PASSAGE TO READ:

▽

We are in the midst of a major push by the states for any additional revenue they can find.  One favored approach that many states are using is the Amnesty Programs.  For 2010, 12 states plus a city either currently have an amnesty program, have one yet to start later this year or closed one earlier in the year.

Generally, a tax amnesty program is a state-enacted and administered program that allows persons who have underreported a tax or failed to file a return the opportunity to pay the past due taxes, usually without being assessed penalties and interest.  These programs are different from Voluntary Disclosure Agreements (VDAs) which also allow delinquent taxpayers to come forward and settle tax liabilities in that amnesty is typically available to both current and potential taxpayers, while VDAs are only available to persons who have not yet registered with or been contacted for audit by the state, amnesty programs

Another difference is that most amnesty programs do not offer a limited look-back period, which means that all back taxes will be due.  On the other hand, VDAs offer a limited look-back period, usually between 3-5 years.  However, VDAs rarely waive interest, but usually waive penalties.    Further, state amnesty programs often stipulate that participants must waive their appeal rights.  This can become an issue if the taxpayer overstates tax, or if a ruling is issued that changes taxability or interpretation in favor of the taxpayer.  The choice between settling unpaid taxes through an amnesty or VDA should be made on a company-by-company basis.

Another issue faced by taxpayers willing to come clean via an amnesty program is that all of the taxes must be paid before the close of the amnesty program in order for a taxpayer to be eligible.  Timing the payment of a tax liability within a period of a few weeks to months can be difficult or impossible if the sum is very large.  However, some states will allow for the negotiation of installment agreements.  In this case, the taxpayer will only be out of compliance, and thus subject to penalties and interest if the tax is not paid back according to the schedule agreed upon.  In the past, both Indiana and California have allowed installment payments under their amnesty programs.

Generally, the aim of amnesty programs is to increase tax law compliance, correct for underreporting errors, and encourage new taxpayers to register for sales and use taxes.  In many cases, these programs provide the states with many years worth of back taxes, which can create a big boost for the states’ depressed budgets and act as a quick fix for to reduce the shortfall that many are facing.  Additionally, although the state is forgoing the penalties and interest on the taxes paid under the amnesty program, adding a new taxpayer to the books will create a continued revenue stream as long as the taxpayer has nexus in the state.

So how successful are these amnesty programs for the states that enact them?  The result differs by state, but these programs have generated significant sums for some states.  Of the states that held an amnesty program in 2009, the total tax dollars brought in ranged from $1.1 million in Vermont to $725 million in New Jersey.  A use tax amnesty program in Delaware brought in 14,000 new taxpayers.  The Federation of Tax Administrators has published a chart of historical results of amnesty programs.  http://www.taxadmin.org/fta/rate/amnesty1.pdf

The success of these programs is usually tied to how much publicity they get.  For example, the Kansas DOR was aided in a recent Amnesty program by the Kansas Association of Broadcasters who aired a public service announcement about the program that they had developed and produced.  This enabled the state to far surpass its estimated revenue of $19.5 million and instead generate more than $23.6 million throughout the life of the program.

△

DATA SHOWN:
▽

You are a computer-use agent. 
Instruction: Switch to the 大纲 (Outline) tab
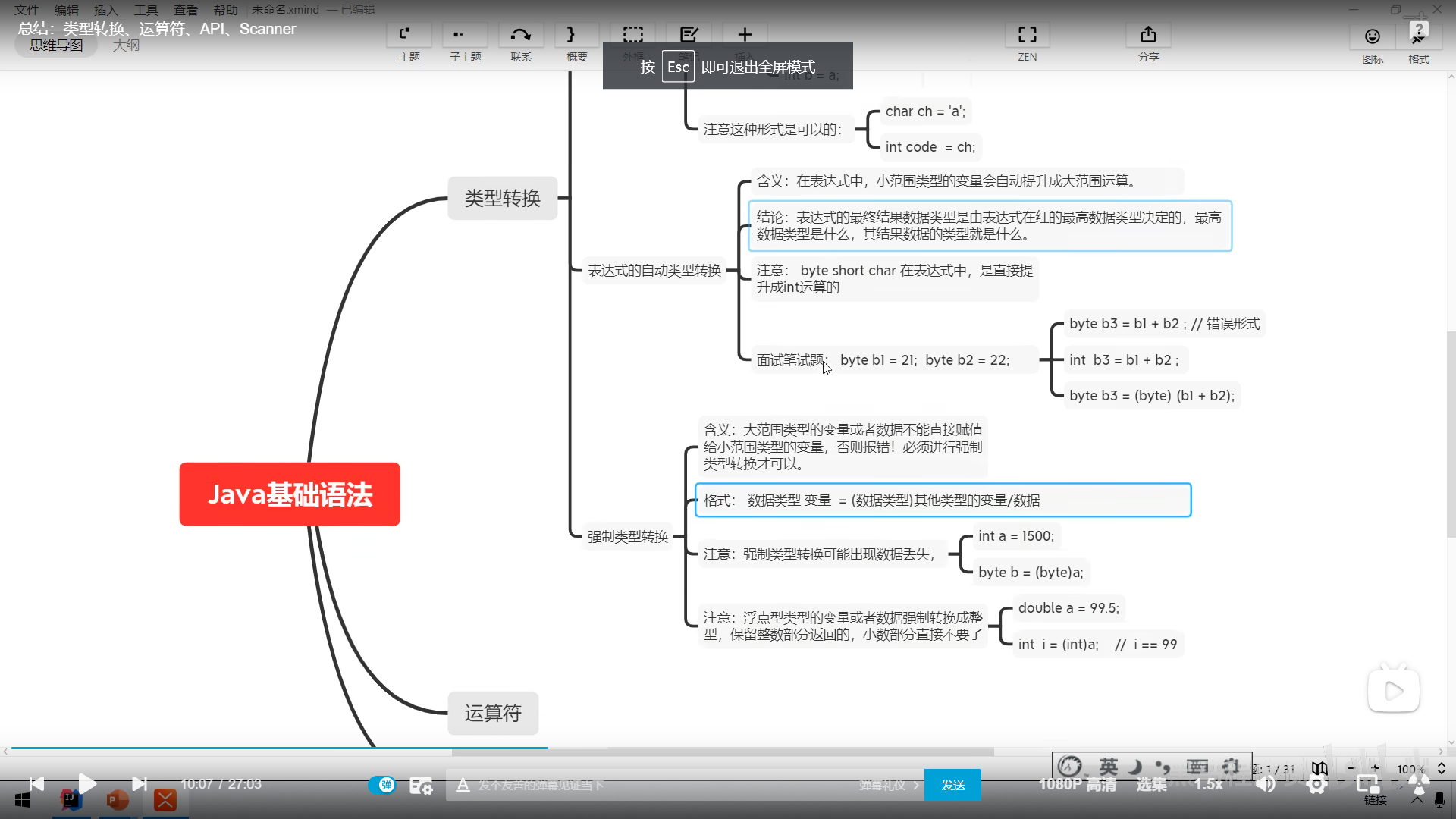[126, 46]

△

SET TASKS:
• 1. Name every U.S. state mentioned by name in the passage on state tax amnesty programs.
• 2. From the passage on state tax amnesty programs, reproduce word for word the stretch starting with "We are in the" and going on through "in the year.".

OUTPUTS IN ORDER:
• 1. Indiana, California, Vermont, New Jersey, Delaware, Kansas

• 2.
We are in the midst of a major push by the states for any additional revenue they can find.  One favored approach that many states are using is the Amnesty Programs.  For 2010, 12 states plus a city either currently have an amnesty program, have one yet to start later this year or closed one earlier in the year.